## [Dataset content]
-*-*-

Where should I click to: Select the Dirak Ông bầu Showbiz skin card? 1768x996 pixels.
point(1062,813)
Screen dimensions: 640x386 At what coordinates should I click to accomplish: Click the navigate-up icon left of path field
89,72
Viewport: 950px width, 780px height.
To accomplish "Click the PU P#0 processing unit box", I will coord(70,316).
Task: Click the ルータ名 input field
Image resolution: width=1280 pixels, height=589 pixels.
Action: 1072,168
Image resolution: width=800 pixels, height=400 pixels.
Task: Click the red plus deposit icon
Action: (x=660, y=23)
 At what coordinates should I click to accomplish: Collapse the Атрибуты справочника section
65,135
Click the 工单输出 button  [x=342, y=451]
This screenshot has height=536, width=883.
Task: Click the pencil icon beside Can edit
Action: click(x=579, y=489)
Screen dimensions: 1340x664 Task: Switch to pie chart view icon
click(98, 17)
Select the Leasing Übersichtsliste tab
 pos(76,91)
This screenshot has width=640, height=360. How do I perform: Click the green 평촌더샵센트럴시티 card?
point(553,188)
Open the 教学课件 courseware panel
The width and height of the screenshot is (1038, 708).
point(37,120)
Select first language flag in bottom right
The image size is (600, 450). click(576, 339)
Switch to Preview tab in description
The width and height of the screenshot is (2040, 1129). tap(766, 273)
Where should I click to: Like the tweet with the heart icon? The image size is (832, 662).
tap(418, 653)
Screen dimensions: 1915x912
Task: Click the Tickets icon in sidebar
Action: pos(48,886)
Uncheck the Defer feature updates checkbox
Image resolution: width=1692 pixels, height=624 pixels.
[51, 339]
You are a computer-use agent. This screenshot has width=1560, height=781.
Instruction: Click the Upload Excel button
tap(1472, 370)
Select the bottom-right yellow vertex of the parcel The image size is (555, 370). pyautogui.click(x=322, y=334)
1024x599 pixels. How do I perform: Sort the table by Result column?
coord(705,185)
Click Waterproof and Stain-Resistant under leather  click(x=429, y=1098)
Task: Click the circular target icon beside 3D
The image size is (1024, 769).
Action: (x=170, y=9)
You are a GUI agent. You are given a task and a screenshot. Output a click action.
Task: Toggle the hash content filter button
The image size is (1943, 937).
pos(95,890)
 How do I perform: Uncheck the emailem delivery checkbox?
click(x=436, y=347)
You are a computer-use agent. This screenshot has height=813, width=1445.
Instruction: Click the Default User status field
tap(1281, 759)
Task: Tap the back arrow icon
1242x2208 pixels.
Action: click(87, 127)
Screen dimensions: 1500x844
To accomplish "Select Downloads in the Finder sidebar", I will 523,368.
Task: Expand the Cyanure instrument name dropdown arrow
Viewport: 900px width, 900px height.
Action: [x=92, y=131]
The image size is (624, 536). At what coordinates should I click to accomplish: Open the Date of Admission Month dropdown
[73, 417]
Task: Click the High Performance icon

-*-*-

## [Problem details]
Reproduce each line of the material that mentions "computer".

## [Finished exercise]
You are a computer-use agent. This screenshot has width=1560, height=781.
You are a computer-use agent. This screenshot has height=813, width=1445.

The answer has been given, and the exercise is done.